══ MATERIAL FOR THE TASK

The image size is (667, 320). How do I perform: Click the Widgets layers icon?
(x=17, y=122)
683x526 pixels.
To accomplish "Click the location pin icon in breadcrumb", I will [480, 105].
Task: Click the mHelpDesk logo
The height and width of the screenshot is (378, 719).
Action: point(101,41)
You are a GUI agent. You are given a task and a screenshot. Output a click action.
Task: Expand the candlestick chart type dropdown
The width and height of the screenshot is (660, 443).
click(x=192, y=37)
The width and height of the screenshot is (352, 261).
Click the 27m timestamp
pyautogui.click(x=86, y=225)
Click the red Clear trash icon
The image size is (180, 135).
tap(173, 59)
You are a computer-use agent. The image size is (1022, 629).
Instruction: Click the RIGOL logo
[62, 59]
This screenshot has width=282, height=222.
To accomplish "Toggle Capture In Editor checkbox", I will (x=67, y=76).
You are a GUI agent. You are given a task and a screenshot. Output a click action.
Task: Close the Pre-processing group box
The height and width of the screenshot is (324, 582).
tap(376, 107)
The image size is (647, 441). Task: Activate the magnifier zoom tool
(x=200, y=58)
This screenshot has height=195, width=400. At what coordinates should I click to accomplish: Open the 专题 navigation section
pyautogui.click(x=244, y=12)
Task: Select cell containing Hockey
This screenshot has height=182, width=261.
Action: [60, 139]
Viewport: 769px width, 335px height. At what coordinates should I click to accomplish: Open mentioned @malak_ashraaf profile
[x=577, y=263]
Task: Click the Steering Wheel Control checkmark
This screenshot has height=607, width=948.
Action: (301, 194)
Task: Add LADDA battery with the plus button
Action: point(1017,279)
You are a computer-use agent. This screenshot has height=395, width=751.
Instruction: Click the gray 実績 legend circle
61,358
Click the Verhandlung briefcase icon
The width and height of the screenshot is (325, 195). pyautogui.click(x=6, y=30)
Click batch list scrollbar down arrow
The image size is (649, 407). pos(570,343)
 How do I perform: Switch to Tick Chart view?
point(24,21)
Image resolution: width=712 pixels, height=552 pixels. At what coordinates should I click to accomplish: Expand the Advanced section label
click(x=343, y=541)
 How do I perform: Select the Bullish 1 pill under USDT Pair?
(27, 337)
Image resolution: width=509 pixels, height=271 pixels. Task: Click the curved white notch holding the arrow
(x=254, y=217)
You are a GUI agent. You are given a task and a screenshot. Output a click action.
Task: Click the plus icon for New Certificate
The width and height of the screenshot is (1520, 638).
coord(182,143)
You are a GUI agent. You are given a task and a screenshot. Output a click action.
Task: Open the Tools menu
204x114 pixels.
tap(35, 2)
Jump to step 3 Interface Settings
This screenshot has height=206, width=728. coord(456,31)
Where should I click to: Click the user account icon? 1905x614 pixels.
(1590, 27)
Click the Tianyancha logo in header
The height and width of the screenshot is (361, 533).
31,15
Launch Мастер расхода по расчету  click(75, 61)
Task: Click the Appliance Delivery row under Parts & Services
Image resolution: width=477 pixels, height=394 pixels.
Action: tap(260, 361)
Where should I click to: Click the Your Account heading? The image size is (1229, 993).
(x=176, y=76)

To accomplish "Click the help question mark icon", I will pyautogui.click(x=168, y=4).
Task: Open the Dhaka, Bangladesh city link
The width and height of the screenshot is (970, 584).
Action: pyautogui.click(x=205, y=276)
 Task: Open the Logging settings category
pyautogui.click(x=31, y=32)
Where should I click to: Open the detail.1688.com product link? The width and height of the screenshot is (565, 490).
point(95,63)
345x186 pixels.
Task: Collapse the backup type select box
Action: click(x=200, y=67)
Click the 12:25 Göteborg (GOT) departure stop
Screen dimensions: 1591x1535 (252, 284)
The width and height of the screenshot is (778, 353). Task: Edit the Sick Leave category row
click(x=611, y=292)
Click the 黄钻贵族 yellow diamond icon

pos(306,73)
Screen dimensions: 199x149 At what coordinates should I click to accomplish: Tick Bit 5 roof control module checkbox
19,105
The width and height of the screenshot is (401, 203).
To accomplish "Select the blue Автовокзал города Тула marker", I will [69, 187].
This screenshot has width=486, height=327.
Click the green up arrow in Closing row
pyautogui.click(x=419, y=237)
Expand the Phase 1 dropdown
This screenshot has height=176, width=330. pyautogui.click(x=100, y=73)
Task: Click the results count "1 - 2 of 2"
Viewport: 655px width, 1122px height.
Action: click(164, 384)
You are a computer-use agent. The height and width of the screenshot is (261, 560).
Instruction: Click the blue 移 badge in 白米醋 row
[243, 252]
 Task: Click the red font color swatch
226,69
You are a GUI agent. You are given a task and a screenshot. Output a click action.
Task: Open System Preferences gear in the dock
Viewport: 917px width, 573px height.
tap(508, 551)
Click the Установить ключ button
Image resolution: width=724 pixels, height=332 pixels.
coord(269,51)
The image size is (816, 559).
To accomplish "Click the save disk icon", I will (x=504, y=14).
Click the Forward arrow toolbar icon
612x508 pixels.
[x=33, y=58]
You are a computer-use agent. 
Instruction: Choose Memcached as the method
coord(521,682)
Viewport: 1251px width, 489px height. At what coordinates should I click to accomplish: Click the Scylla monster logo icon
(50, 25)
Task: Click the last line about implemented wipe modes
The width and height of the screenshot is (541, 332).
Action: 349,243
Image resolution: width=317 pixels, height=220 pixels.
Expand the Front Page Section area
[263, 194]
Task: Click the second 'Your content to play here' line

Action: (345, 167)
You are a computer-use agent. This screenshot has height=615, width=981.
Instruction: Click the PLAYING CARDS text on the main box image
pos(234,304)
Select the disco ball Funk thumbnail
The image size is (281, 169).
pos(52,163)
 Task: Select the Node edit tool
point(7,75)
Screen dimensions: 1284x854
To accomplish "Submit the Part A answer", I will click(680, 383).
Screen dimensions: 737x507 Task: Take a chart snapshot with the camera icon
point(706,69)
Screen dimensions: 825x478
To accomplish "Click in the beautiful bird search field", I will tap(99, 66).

════

__WHAT YOU ARE ASKED TO DO__: If a line of the data contains the word "computer", count it; say how many such lines there are and nothing else.

__RESPONSE BOX__: 5